4. Under Colo. Rev. Stat. Ann. §18-18-102,

(5) "Controlled substance" means a drug, substance, or immediate precursor included in schedules I through V of part 2 of this article, including cocaine, marihuana, and marihuana concentrate.

5. The penalty for a schedule V substance is a class 1 misdemeanor, unless the violator has a prior conviction. Colo. Rev. Stat. Ann. §25-5-405(2)(d).

6. Although a physician who prescribes a syringe does not physically provide a needle to the patient, and therefore could not be said to engage in conduct potentially covered by the paraphernalia statute, there is a risk that prescribing a syringe could be prosecuted as aiding and abetting a violation of the paraphernalia statute that would occur when the pharmacist dispensed the syringe, or for conspiracy to violate the paraphernalia statute.

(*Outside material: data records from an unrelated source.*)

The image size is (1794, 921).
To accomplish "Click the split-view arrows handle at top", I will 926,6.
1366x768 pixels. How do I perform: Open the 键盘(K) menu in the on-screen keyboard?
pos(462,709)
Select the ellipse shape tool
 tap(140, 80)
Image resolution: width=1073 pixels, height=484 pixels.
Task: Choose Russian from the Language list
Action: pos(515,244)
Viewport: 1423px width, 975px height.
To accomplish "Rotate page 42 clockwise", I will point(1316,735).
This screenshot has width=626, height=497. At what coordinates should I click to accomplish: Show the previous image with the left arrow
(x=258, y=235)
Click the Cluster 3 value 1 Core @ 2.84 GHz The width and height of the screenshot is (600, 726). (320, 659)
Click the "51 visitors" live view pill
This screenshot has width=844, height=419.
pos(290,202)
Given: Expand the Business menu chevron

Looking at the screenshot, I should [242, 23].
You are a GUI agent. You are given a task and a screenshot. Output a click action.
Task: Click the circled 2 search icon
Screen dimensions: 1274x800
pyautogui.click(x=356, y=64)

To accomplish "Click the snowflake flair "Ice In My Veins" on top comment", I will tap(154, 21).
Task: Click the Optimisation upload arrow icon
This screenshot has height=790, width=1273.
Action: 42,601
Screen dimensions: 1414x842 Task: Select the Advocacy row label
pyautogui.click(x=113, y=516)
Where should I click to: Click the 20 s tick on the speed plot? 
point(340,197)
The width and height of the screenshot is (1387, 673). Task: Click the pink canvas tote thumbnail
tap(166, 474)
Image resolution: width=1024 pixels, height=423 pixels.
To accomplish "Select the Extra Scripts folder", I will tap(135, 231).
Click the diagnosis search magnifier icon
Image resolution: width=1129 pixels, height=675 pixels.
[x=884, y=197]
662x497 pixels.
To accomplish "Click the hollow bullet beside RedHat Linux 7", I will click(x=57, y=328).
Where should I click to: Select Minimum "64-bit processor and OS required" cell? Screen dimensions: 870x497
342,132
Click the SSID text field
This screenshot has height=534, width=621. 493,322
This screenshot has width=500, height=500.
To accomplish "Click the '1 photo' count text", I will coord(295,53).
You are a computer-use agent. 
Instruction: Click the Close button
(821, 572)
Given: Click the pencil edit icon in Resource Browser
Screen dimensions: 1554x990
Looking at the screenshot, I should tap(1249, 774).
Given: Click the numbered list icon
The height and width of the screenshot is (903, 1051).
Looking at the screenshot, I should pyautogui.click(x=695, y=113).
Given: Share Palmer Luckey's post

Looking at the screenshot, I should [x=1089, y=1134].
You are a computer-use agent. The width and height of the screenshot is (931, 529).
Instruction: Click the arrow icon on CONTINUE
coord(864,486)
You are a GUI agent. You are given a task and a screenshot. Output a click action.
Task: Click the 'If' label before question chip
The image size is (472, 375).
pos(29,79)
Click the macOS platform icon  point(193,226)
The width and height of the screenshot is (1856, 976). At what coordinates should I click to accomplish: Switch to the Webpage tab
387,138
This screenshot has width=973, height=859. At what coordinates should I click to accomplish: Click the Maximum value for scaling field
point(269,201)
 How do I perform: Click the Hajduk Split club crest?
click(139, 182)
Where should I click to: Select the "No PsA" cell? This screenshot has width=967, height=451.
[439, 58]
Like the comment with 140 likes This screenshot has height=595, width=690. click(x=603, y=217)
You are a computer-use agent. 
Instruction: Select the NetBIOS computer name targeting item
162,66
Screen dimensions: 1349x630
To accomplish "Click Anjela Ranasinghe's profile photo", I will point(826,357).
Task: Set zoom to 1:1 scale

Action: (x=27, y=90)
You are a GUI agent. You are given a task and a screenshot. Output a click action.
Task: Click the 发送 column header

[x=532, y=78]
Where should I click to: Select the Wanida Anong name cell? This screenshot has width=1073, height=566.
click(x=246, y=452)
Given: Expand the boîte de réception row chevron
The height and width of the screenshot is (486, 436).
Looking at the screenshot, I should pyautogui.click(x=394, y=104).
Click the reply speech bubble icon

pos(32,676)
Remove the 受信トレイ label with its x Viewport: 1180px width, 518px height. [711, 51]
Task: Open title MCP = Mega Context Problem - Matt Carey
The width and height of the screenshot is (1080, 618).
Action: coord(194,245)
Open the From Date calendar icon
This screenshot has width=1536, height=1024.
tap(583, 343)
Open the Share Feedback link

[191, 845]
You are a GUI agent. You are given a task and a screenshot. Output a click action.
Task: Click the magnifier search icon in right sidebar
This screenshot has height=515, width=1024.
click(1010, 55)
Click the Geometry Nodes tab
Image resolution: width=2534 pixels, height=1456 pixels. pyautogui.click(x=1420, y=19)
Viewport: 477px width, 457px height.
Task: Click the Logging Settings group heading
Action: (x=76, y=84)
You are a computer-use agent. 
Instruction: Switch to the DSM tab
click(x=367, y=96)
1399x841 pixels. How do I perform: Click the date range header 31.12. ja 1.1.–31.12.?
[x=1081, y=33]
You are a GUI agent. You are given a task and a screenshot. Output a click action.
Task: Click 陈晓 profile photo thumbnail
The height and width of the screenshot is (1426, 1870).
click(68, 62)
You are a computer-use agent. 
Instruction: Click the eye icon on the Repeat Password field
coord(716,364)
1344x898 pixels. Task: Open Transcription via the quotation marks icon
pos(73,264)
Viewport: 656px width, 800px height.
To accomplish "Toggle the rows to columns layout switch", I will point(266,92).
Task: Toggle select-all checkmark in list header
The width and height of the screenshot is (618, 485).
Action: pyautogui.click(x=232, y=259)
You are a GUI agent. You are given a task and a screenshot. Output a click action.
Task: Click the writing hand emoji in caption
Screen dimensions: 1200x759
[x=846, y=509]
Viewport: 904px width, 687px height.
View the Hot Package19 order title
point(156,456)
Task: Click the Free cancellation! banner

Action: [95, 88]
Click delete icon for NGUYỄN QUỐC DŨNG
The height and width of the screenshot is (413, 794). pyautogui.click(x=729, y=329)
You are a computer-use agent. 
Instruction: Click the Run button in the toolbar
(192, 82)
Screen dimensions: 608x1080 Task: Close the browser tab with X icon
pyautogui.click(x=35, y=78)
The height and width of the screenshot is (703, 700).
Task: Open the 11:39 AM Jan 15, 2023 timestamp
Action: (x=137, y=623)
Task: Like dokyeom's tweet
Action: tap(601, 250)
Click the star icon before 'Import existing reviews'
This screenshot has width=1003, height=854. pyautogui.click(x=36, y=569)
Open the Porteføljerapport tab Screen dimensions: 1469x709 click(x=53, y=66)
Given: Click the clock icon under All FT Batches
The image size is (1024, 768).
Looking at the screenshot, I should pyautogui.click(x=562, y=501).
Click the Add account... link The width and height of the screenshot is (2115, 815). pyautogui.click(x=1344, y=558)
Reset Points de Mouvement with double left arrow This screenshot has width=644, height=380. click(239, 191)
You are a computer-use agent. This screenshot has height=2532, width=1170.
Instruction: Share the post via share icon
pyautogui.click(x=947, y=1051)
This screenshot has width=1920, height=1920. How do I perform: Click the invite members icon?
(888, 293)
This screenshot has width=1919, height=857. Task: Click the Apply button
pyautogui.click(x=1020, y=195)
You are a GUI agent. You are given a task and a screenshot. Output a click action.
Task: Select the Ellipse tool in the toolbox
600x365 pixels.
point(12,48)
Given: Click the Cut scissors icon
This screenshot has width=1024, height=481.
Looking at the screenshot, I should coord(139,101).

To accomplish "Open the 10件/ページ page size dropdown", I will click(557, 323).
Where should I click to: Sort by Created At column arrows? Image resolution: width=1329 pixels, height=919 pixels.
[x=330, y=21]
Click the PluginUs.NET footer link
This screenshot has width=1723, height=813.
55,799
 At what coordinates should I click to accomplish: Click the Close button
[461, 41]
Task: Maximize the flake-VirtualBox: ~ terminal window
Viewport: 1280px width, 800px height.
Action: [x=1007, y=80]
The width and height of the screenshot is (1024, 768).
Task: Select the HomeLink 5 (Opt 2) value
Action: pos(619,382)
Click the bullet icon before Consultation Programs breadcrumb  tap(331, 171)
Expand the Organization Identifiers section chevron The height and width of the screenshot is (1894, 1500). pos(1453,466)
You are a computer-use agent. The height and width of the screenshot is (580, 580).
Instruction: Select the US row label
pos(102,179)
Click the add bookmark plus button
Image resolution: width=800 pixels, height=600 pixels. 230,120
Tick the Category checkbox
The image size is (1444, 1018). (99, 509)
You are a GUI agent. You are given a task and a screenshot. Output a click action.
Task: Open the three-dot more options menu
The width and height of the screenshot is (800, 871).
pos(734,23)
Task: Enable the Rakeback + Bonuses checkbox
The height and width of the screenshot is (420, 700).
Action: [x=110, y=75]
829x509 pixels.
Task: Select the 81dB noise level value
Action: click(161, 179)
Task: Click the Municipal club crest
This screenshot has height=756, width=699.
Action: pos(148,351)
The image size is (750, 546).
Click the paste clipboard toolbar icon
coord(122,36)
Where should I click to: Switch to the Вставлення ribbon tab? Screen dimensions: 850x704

These charges are available to a motivated prosecutor. The risk to the physician is slight, however, for several reasons. Such a prosecution would be unusual: there is no reported case in Colorado of a charge of aiding and abetting a paraphernalia violation, nor are either conspiracy or accomplice charges commonly deployed where the core offense is a misdemeanor. More importantly, both crimes depend upon the underlying illegality of providing sterile injection equipment by prescription. Our analysis suggests that this behavior is not a crime. With a valid prescription, a patient is not violating the paraphernalia law when he purchases the needle, and the physician, or pharmacist, cannot be his accomplice or co-conspirator.

7. A pharmacist presumably could refuse to fill a syringe prescription under 3 Colo. Code Regs. §§719-3.00.20 or 719-3.00.50 if he believed that the prescription was not for a legitimate medical need or was inappropriate.